Pixel coordinate grounding data
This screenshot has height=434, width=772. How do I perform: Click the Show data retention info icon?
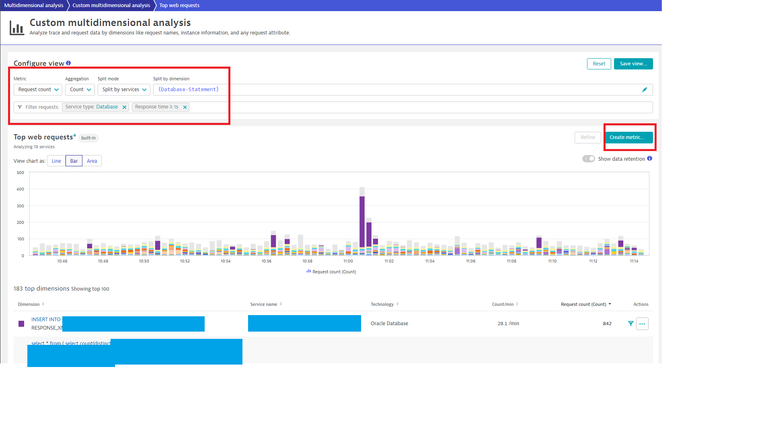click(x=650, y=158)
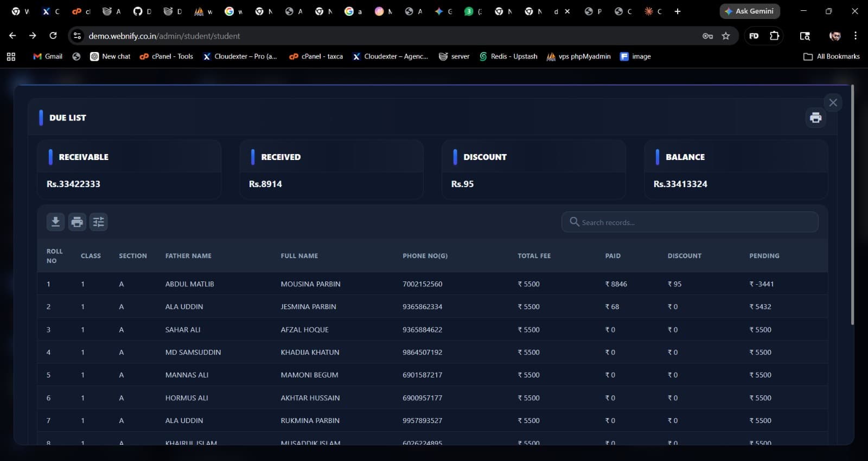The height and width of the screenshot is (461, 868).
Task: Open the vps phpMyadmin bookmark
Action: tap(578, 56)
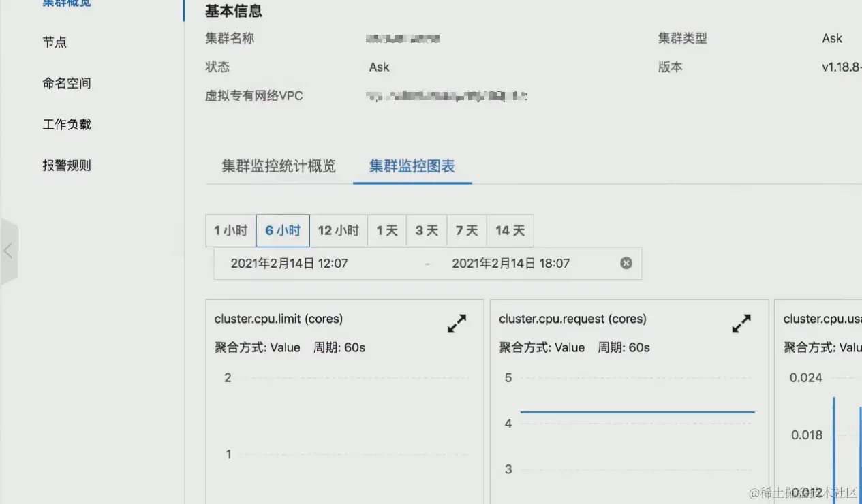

> _EXERCISE BRIEF_: Give every line above again exactly, omitting whatever pictures appear.

> _RESPONSE BOX_:
This screenshot has height=434, width=772. How do I perform: Click the Show data retention info icon?
click(x=650, y=158)
The height and width of the screenshot is (461, 868).
Task: Open the vps phpMyadmin bookmark
Action: tap(578, 56)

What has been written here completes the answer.